Spectrum Inventory: “Same Bed, Different Dreams.”

I find myself in complete agreement with the wireless industry on supporting The Radio Spectrum Inventory Act. This Bill, sponsored by John Kerry (D-MA), Chair of The Subcommittee on Communications of the Senate commerce Committee, and Olympia Snowe (R-ME), Bill Nelson (D-FL) and Roger Wicker (R-MS), requires NTIA and the FCC to account for every MHz of spectrum between 300 MHz and 3.5 GHz within 180 days of the bill’s passage. You can see Kerry’s statement here, and Snowe’s statement in here.

“Same bed, different dreams” was the title of a book by David Lampton on Sino-US relations, and comes from a Chinese expression describing people whose lives are fundamentally intertwined but who do not fundamentally communicate with each other. That pretty much sums up supporters of more licensed spectrum and supporters of more unlicensed spectrum, both of whom very much back this bill. Kerry caught this duality nicely by saluting both the 700 MHz auction and the opening of the broadcast white spaces as demonstrating the value of spectrum access and the need for the inventory.

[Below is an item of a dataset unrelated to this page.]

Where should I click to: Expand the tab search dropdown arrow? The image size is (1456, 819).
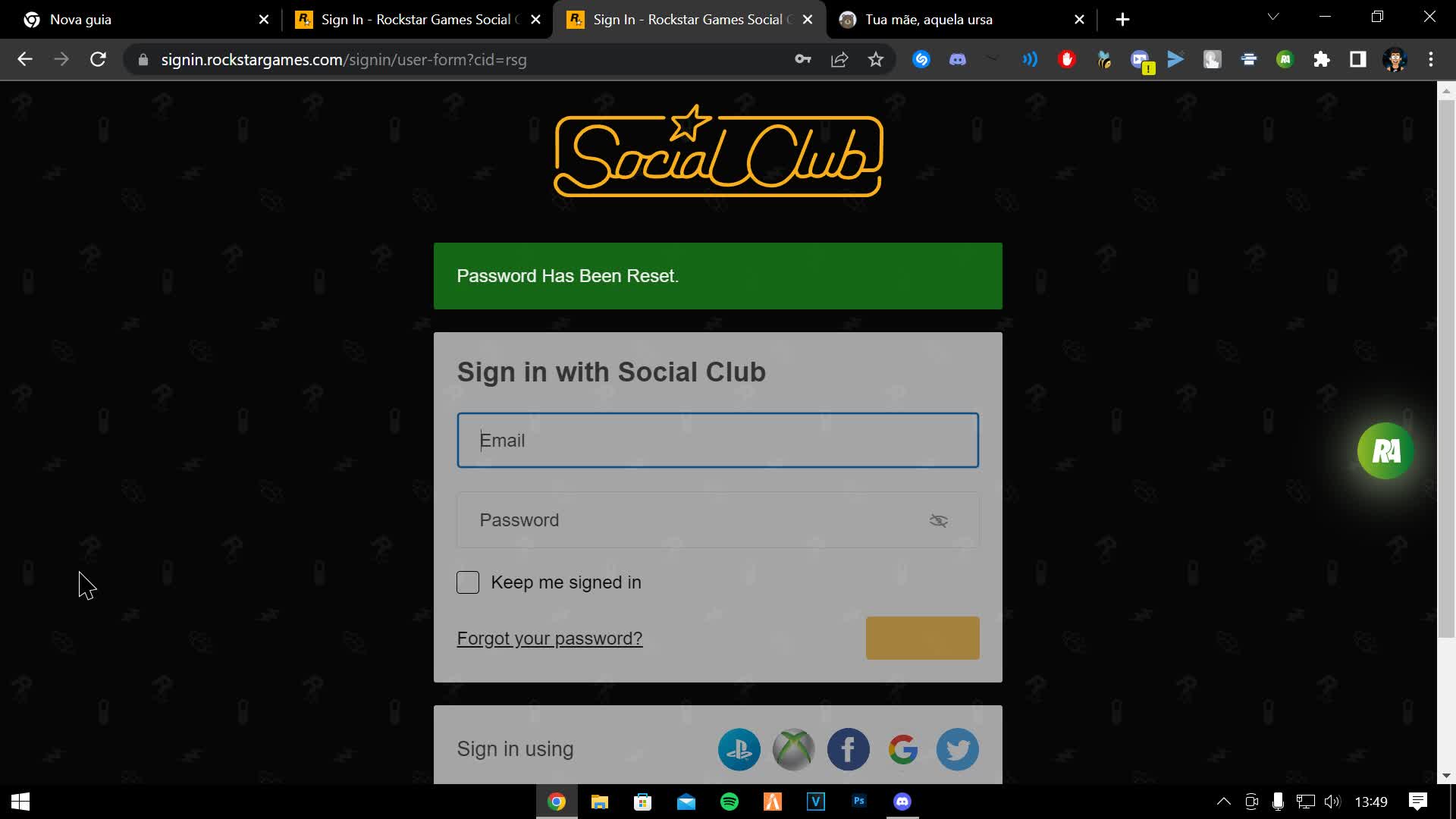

A bit more on this below . . .

Mind you, the fact that we need to have an act of Congress ordering this inventory is something of a disgrace. The bill would require a very detailed inventory of the range from 300 MHz to 3.5 GHz (the range of greatest interest to the cellular industry), “including information on the licenses or government user operating in each band, the total spectrum allocation of each licensee or government user, the number and types of radiators that have been deployed in each band, and contour maps illustrating signal coverage and strength.” You would think we would already have this information, right? After all, the NTIA exists to coordinate government use of spectrum, and the FCC requires a detailed license for every use of wireless not covered by the “unlicensed” rules of Part 15.

Sadly, given the vital importance of managing spectrum, we don’t have this information in anything like a useable form. The FCC has been (to be polite about it) extremely variable and inconsistent about how it maintains license information, how it puts this information online, and what information it requires from each licensee in any given service. Nip over to the FCC’s e-filing page and you will note a “Universal Licensing System” (ULS) alongside a few other databases for various services. Nor can anyone say with a straight face that the FCC has done any serious work to ensure that the information in the database is accurate. and yes, I get that inventorying the licenses and auditing them costs money. But ensuring the accuracy of spectrum licensing is supposed to be the whole point of the FCC’s licensing regime — lest we discover we don’t need licensing to avoid interference have horrible interference from poorly managed spectrum.

In the FCC’s defense, the federal government makes the FCC’s licensing databases look hyper-efficient and user-friendly. I’d like to blame NTIA, but NTIA finds itself in the less than enviable position of being responsible for overall federal spectrum use and coordination but without any actual authority over any other agency. In 2004 Bush ordered NTIA to inventory federal use of spectrum and develop a spectrum plan. It took NTIA until 2008 to compile a report amounting to generalities, wishful thinking, and almost 200 pages of vague handwaving by other federal agencies laying claim to various swaths of spectrum without much explanation as to what they use it for.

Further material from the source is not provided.